■ Required actions ■
A) Decide whether each statement below agrees with the earnings call excerpt, answering yes or no and quoting the deciding words: (i) the annual report on Form 10-K was filed with the SEC on March 6, 2023; (ii) the call is being webcast at the same time on the IR section of the website; (iii) Balaji Sekar is the company's Chief Operating Officer.
B) Reproduce the passage of the earnings call excerpt starting with "Good evening, and" and going on through "you may begin.".
C) According to the earnings call excerpt, what are Trent Thrash's titles?

Good evening, and welcome to TaskUs Third Quarter 2023 Investor Call. My name is Sherry, and I will be your conference facilitator today. At this time, all lines have been placed on mute to avoid any background noise. After the speaker’s remarks there will be a question-and-answer period. [Operator Instructions] I would now like to introduce Trent Thrash, Senior Vice President of Corporate Development and Interim Head of Investor Relations. Trent, you may begin.

Trent Thrash

Analyst

Good afternoon and thank you for joining us for the TaskUs third quarter 2023 earnings call. Joining me on today's call are Bryce Maddock, our Co-Founder and Chief Executive Officer; and Balaji Sekar, our Chief Financial Officer. Full details of our results and additional management commentary are available in our earnings release, which can be found on the Investor Relations section of the website at ir.taskus.com. We have also posted supplemental information on our website, including an investor presentation and Excel-based metrics file. Please note that this call is being simultaneously webcast on the IR section of our website. Before we start, I would like to remind you that the following discussion contains forward-looking statements within the meaning of the Federal Securities Laws, including but not limited to statements regarding our future financial results and management's expectations and plans for the business. These statements are neither promises nor guarantees and involve risks and uncertainties that may cause actual results to differ materially from those discussed here. You should not place undue reliance on any forward-looking statements. Factors that could cause actual results to differ from these forward-looking statements can be found in our annual report on Form 10-K, which was filed with the SEC on March 6, 2023. This file is accessible on the SEC's website and on our website at ir.taskus.com and may be supplemented with subsequent periodic reports we file with SEC. Any forward-looking statements made on today's conference call, including responses to questions are based on current expectations as of today, and TaskUs assumes no obligation to update or revise them, whether as a result of new developments or otherwise except as required by law. The following discussion contains non-GAAP financial measures. For a reconciliation of each of these non-GAAP financial measures to the most directly comparable GAAP metric, please see our earnings press release which is available in the IR section on our website. Now I will turn the call over to Bryce Maddock, our Co-founder and Chief Executive Officer. Bryce?

■ Data for analysis ■
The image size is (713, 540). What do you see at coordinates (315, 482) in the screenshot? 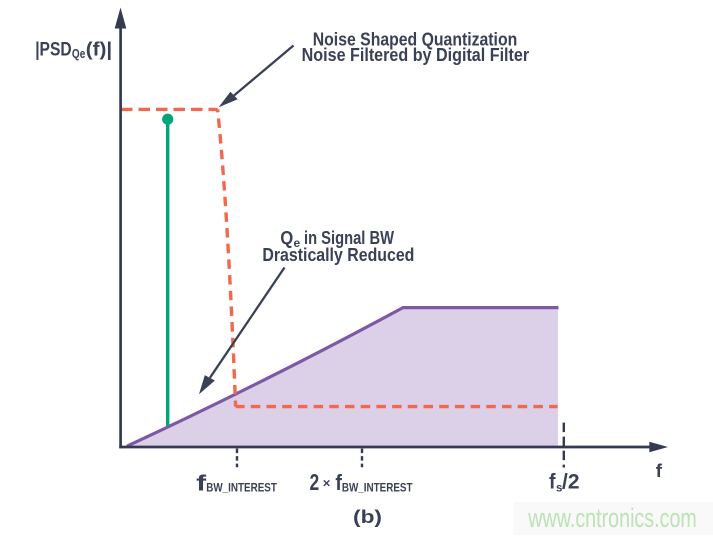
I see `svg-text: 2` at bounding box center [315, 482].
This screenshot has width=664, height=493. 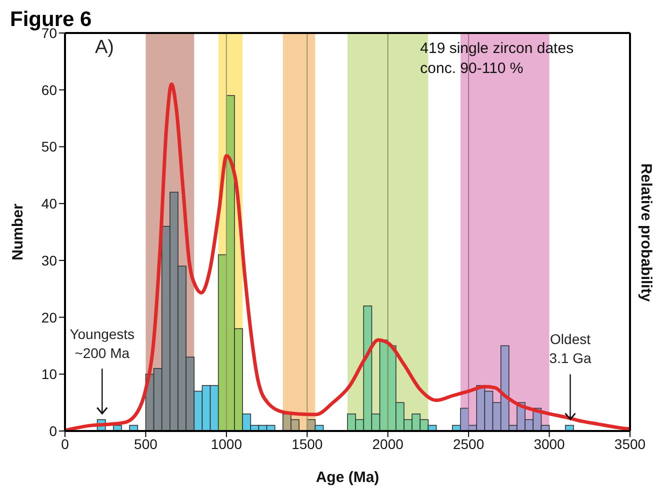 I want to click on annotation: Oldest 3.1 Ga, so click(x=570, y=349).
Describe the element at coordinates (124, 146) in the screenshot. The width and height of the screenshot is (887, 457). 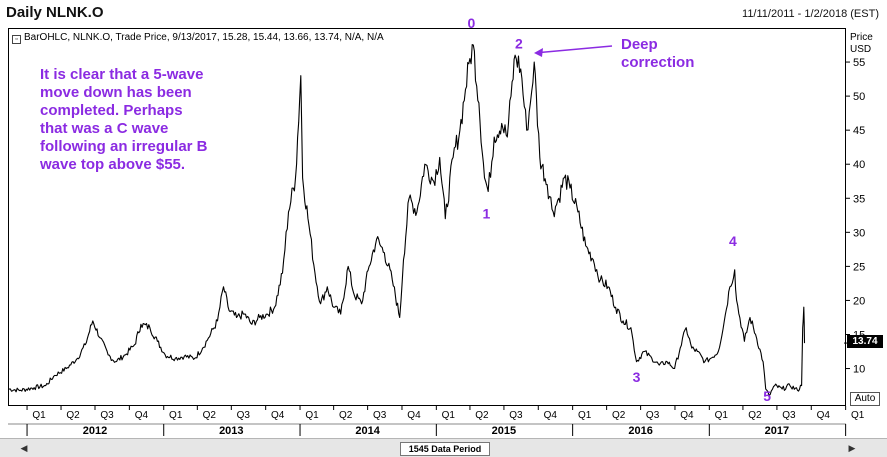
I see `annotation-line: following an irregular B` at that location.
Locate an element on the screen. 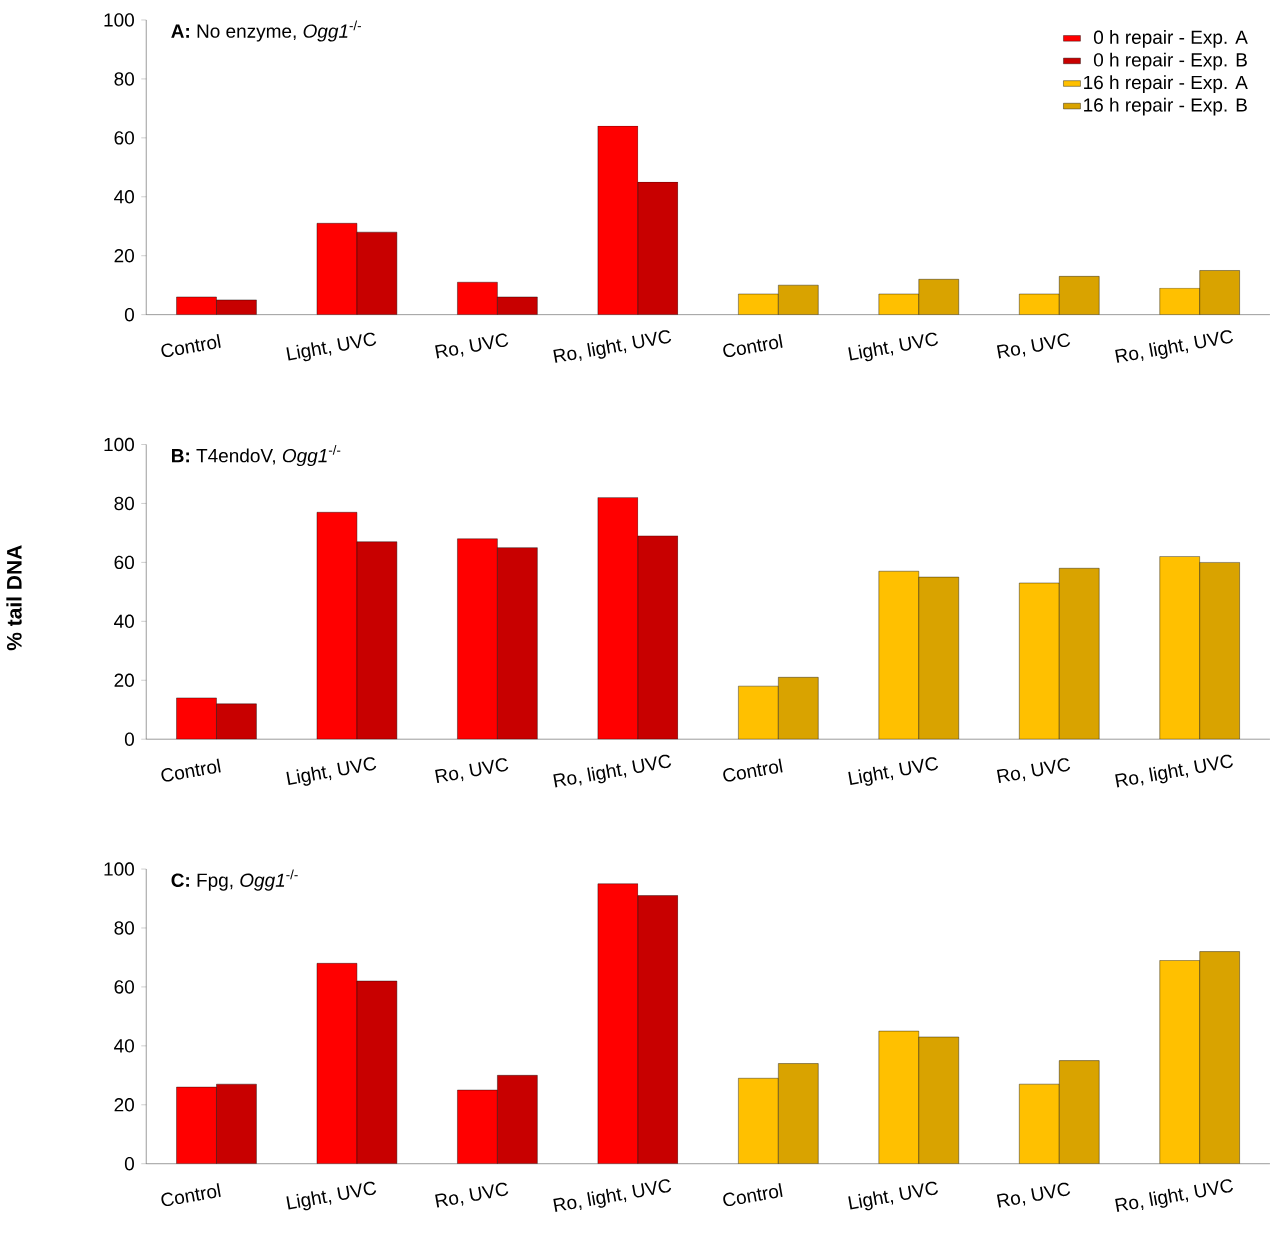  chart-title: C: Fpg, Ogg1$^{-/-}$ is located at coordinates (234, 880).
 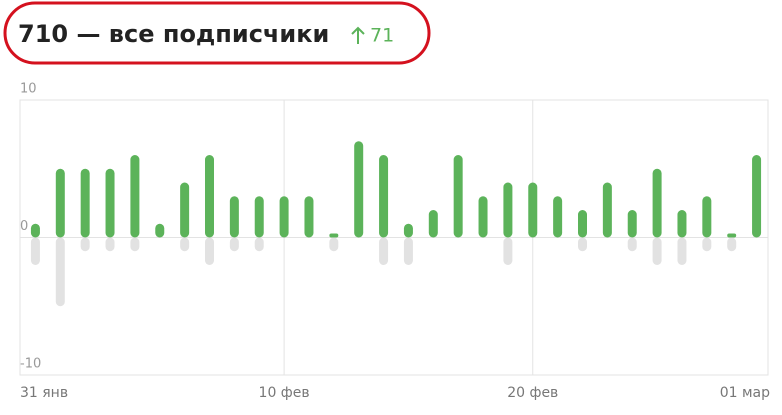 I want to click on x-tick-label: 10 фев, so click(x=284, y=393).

■ Expected results ■
A)
(i) Yes: "our annual report on Form 10-K, which was filed with the SEC on March 6, 2023"
(ii) Yes: "this call is being simultaneously webcast on the IR section of our website"
(iii) No: "Balaji Sekar, our Chief Financial Officer"

B)
Good evening, and welcome to TaskUs Third Quarter 2023 Investor Call. My name is Sherry, and I will be your conference facilitator today. At this time, all lines have been placed on mute to avoid any background noise. After the speaker’s remarks there will be a question-and-answer period. [Operator Instructions] I would now like to introduce Trent Thrash, Senior Vice President of Corporate Development and Interim Head of Investor Relations. Trent, you may begin.

C) Senior Vice President of Corporate Development and Interim Head of Investor Relations.